» **What you need to do**:
Could you output, word for word, only the lines from the line with "Task: Pin the Tasks tab" to the end of the entries, including both ends? Omit the pictures.
=== Begin Enclosure ===
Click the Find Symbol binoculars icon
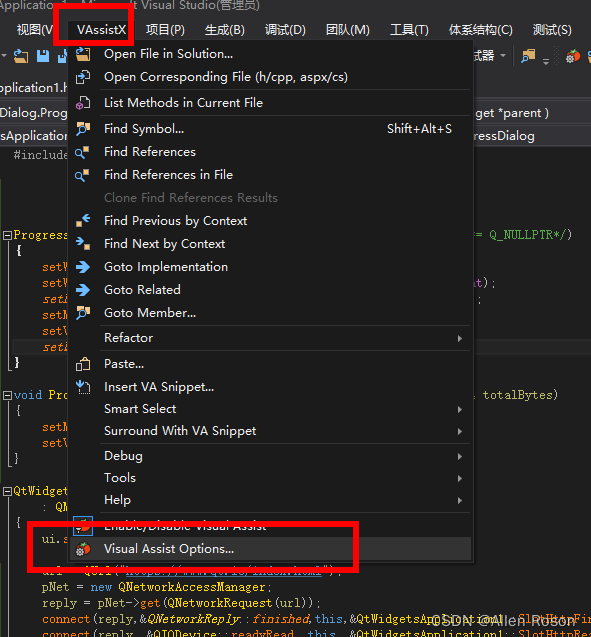 click(x=83, y=129)
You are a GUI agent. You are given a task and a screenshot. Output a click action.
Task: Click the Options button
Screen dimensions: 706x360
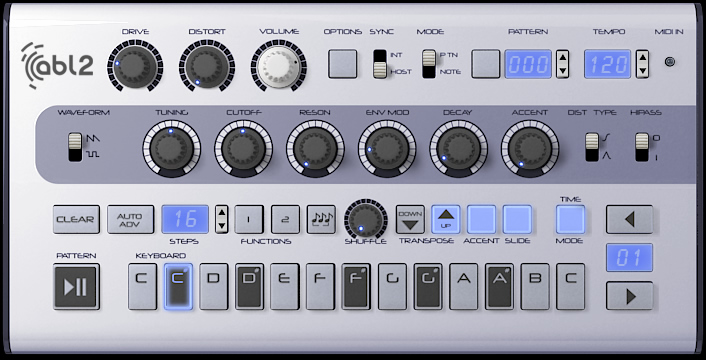[343, 64]
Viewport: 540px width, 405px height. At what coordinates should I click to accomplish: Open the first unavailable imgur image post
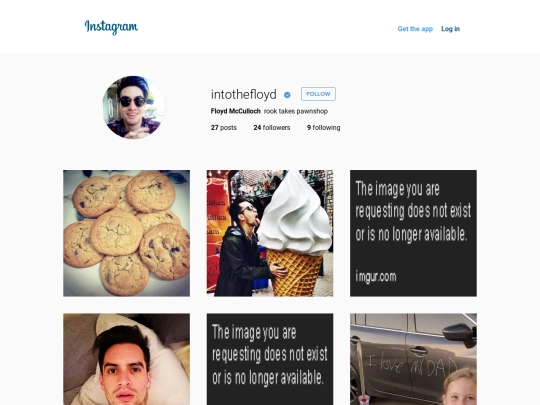(413, 233)
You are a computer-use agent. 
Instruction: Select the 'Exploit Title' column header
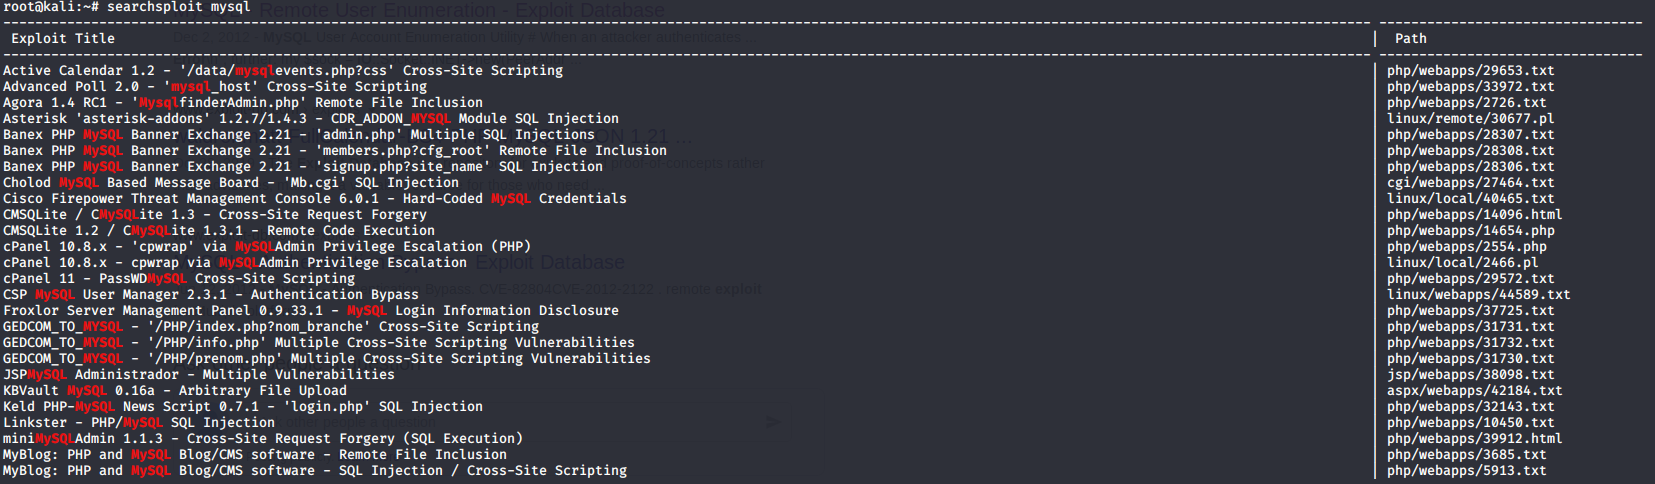pos(63,39)
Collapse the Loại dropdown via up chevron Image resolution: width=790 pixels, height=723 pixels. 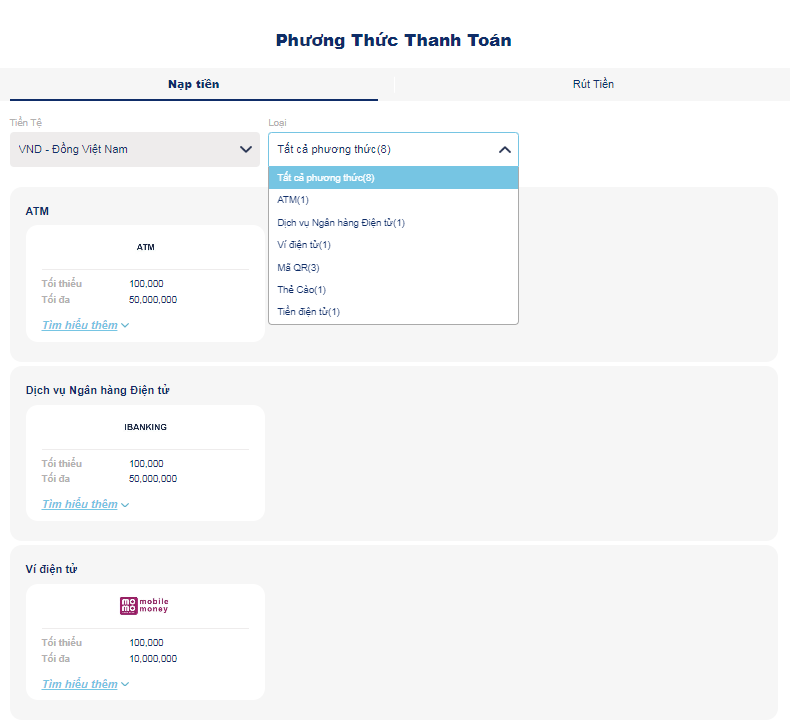[x=504, y=150]
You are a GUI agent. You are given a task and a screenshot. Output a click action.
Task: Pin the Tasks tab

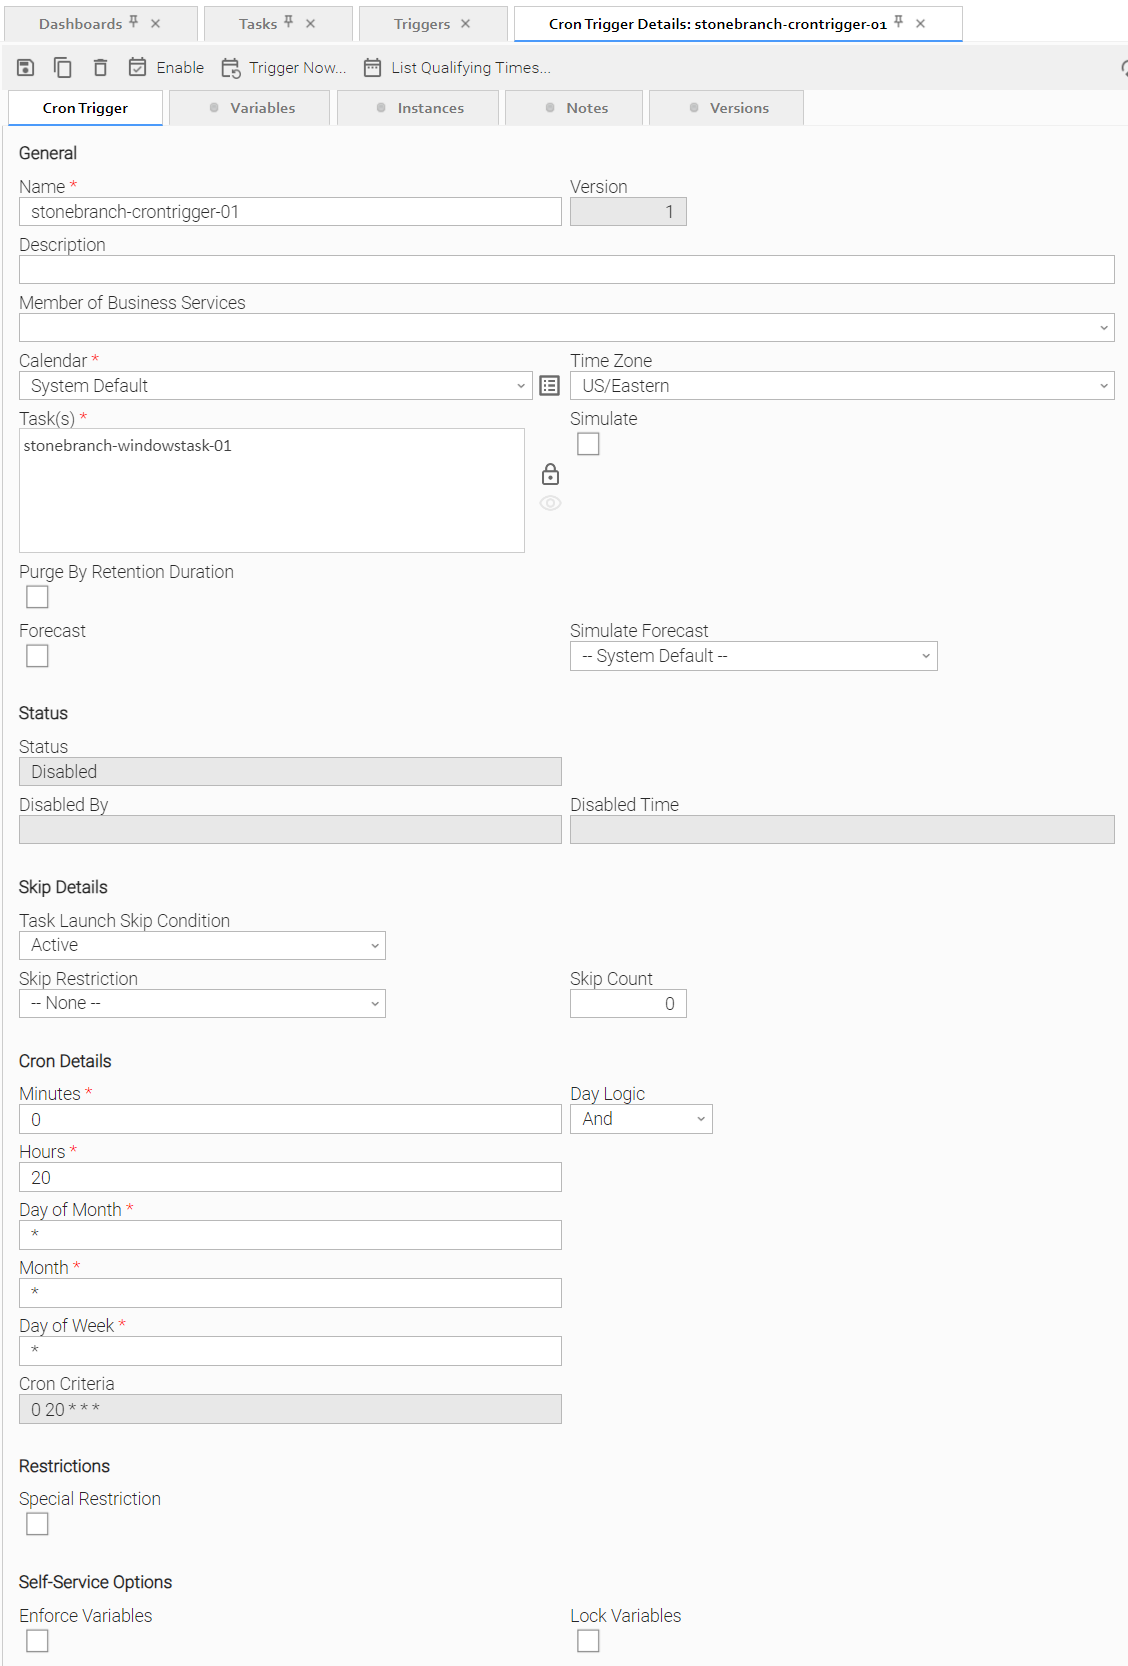pos(288,22)
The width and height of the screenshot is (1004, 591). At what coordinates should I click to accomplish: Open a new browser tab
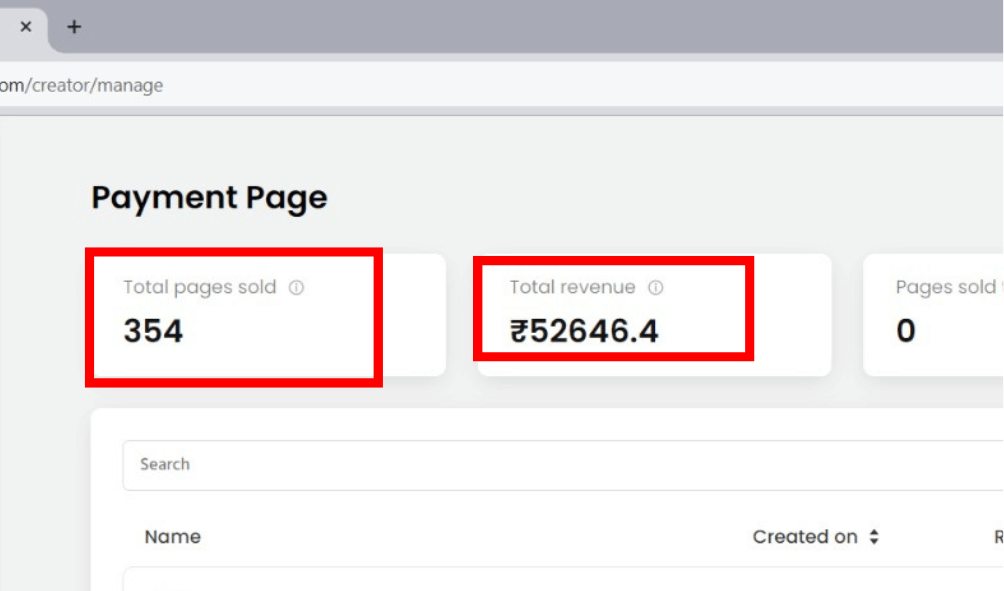point(74,27)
=== End Enclosure ===
» **Solution below**:
Task: Pin the Tasks tab

pos(288,22)
The width and height of the screenshot is (1004, 591). At what coordinates should I click to accomplish: Open a new browser tab
point(74,27)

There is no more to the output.